Assignment A —
Answer these from the court opinion excerpt on the summary judgment motions:
(i) What ECF number does the text give for Defendants' Second Motion to Strike?
(ii) Which case does the text cite for viewing the evidence in the light most favorable to the party opposing summary judgment?
(iii) According to the text, when is a fact material?
Assignment B — Carry on the court opinion excerpt on the summary judgment motions, picking up after its final sentence.

Segment Start: Exercise text

As the Court stated above, Plaintiff's pending motions are without merit. Therefore, Defendants' First Motion to Strike (ECF No. 26) is denied as moot. The Court agrees that much of Skinner's affidavit is conclusory or states a legal conclusion. For example, Skinner repeatedly makes legal conclusions such as: "I was deprived [] of my rights to due process" in disciplinary hearing by DCJ officials. Decl. of Manasseh Roydrego Skinner 1, Jan. 10, 2015, ECF No. 25-1. However, for the same reasons explained above, the Court denies Defendants' Second Motion to Strike (ECF No. 27).

III. Defendants' motion for summary judgment

Defendants move for summary judgment claiming that Plaintiff failed to exhaust his administrative remedies for one of his claims, that Defendants are entitled to Eleventh Amendment and qualified immunity, and that there is no genuine issue of material fact as to Plaintiff's other claims such that Defendants are entitled to judgment as a matter of law. The Court addresses each of Defendants' arguments in turn.

A. Standard of Review[2]

Summary judgment may be granted only "if the movant shows that there is no genuine dispute as to any material fact and the movant is entitled to judgment as a matter of law." Fed.R.Civ.P. 56(a). In determining whether a genuine dispute of material fact exists to defeat a motion for summary judgment, the evidence is viewed in the light most favorable to the party opposing summary judgment, drawing all justifiable inferences in the opposing party's favor. Anderson v. Liberty Lobby, Inc., 477 U.S. 242, 255 (1986). A fact is material if it is relevant or necessary to the outcome of the suit. Id. at 248. A factual dispute is genuine if the evidence would allow a reasonable jury to return a verdict for the nonmoving party. Id.

Segment End: Exercise text
Segment Start: Supplied records

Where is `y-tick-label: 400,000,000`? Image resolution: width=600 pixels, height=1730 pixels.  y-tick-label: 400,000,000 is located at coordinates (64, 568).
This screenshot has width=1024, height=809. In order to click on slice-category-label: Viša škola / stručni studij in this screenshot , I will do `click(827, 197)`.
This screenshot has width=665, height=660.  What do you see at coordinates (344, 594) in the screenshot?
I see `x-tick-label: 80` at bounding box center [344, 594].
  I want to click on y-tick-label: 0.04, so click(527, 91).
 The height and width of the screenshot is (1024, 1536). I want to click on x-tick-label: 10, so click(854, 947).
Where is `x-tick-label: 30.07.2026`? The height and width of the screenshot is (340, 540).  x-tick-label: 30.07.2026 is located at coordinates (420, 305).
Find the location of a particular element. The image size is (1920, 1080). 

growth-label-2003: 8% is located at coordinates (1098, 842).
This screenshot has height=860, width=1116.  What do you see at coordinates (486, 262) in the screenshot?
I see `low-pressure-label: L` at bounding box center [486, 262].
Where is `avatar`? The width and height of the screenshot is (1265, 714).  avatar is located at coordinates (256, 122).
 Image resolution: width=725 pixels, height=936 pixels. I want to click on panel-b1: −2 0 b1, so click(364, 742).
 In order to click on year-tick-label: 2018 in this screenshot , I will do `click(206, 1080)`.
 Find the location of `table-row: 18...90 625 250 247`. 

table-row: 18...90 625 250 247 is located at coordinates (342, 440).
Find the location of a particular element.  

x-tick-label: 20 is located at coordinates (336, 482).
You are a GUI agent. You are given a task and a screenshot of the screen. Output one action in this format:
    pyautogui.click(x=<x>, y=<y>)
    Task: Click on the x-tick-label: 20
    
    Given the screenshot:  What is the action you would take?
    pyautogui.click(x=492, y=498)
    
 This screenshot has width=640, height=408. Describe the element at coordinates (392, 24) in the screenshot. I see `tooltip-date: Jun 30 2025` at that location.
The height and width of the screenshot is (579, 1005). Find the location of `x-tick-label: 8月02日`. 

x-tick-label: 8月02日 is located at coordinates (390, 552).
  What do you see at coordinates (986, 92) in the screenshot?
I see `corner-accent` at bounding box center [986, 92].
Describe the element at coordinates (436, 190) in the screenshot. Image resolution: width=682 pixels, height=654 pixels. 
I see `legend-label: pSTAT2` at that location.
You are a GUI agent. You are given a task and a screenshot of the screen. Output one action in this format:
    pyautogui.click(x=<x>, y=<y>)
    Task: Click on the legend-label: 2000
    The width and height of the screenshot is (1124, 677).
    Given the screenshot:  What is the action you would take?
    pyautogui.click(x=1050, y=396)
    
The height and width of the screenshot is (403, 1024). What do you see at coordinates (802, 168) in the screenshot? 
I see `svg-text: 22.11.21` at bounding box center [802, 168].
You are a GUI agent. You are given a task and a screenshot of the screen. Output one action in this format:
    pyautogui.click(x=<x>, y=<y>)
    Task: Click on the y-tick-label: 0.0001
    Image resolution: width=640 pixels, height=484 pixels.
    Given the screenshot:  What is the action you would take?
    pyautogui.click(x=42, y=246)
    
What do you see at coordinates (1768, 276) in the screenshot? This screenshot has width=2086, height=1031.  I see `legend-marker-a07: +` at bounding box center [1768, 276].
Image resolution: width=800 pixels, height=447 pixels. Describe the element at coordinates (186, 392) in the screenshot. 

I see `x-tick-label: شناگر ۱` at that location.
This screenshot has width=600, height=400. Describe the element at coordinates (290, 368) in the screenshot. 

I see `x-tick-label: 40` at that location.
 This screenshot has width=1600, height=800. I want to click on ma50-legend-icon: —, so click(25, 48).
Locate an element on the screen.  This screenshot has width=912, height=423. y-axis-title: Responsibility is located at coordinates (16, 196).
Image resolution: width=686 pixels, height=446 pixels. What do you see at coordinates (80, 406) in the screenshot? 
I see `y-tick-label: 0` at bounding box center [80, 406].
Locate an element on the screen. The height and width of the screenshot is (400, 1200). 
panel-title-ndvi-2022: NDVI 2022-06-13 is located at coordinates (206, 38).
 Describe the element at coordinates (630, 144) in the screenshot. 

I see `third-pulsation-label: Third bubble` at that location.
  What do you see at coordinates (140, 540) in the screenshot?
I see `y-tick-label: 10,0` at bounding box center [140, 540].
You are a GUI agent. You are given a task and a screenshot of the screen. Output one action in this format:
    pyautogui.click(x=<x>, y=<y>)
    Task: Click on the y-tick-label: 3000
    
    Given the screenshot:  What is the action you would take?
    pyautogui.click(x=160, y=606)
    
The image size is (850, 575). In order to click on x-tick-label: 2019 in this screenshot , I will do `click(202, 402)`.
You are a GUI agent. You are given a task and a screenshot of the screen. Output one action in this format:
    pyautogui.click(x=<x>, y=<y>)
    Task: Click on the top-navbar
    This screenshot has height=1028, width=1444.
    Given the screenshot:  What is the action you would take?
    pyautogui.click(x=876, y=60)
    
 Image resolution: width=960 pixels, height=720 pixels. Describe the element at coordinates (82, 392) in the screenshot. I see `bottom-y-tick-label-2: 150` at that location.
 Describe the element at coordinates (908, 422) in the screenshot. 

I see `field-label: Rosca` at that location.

Segment End: Supplied records

Written reply A —
(i) ECF No. 27
(ii) Anderson v. Liberty Lobby, Inc., 477 U.S. 242, 255 (1986)
(iii) A fact is material if it is relevant or necessary to the outcome of the suit.

Written reply B —
B. Defendant Faulk

Defendants argue that Lieutenant Faulk should be dismissed from this case because although Plaintiff names him in the heading of his Recast Complaint, Plaintiff makes no specific allegations against him.[3] It appears that Lt. Faulk should have been included in the list of supervisory officials who were dismissed from the case following the Court's initial review of the compliant. For the reasons detailed in section III.A. of the Court's Order and Recommendation dated May 9, 2014 (ECF No. 11), adopted as the Order of the Court on November 4, 2014 (ECF No. 18), Defendant Faulk should be dismissed from the case.

C. Failure to Exhaust

Title 42, United States Code section 1997e(a) provides that "[n]o action shall be brought with respect to prison conditions under section 1983 of this title... by a prisoner confined in any jail, prison, or other correctional facility until such administrative remedies as are available are exhausted." "[W]hen a state provides a grievance procedure for its prisoners, as Georgia does here, an inmate alleging harm suffered from prison conditions must file a grievance and exhaust the remedies available under that procedure before pursuing a § 1983 lawsuit." Johnson v. Meadows, 418 F.3d 1152, 1156 (11th Cir. 2005) (internal quotation marks and citation omitted). The argument that a plaintiff has failed to satisfy section 1997e(a) is properly raised in a motion to dismiss. Bryant, 530 F.3d at 1375 ("[E]xhaustion should be decided on a Rule 12(b) motion to dismiss[.]"). Furthermore, since dismissal for failure to exhaust is not an adjudication on the merits, the Court can resolve factual disputes using evidence from outside the pleadings. Id. at 1376.

"[D]eciding a motion to dismiss for failure to exhaust administrative remedies is a two-step process." Turner v. Burnside, 541 F.3d 1077, 1082 (11th Cir. 2008). "First, the court looks to the factual allegations in the defendant's motion to dismiss and those in the plaintiff's response, and if they conflict, takes the plaintiff's versions of the facts as true." Id. If, taking plaintiff's facts as being true, the defendant is entitled to dismissal for failure to exhaust, then the complaint should be dismissed. Id. "If the complaint is not subject to dismissal at the first step..., the court then proceeds to make specific findings in order to resolve the disputed factual issues related to exhaustion." Id. The defendant bears the burden of proof during this second step. Id.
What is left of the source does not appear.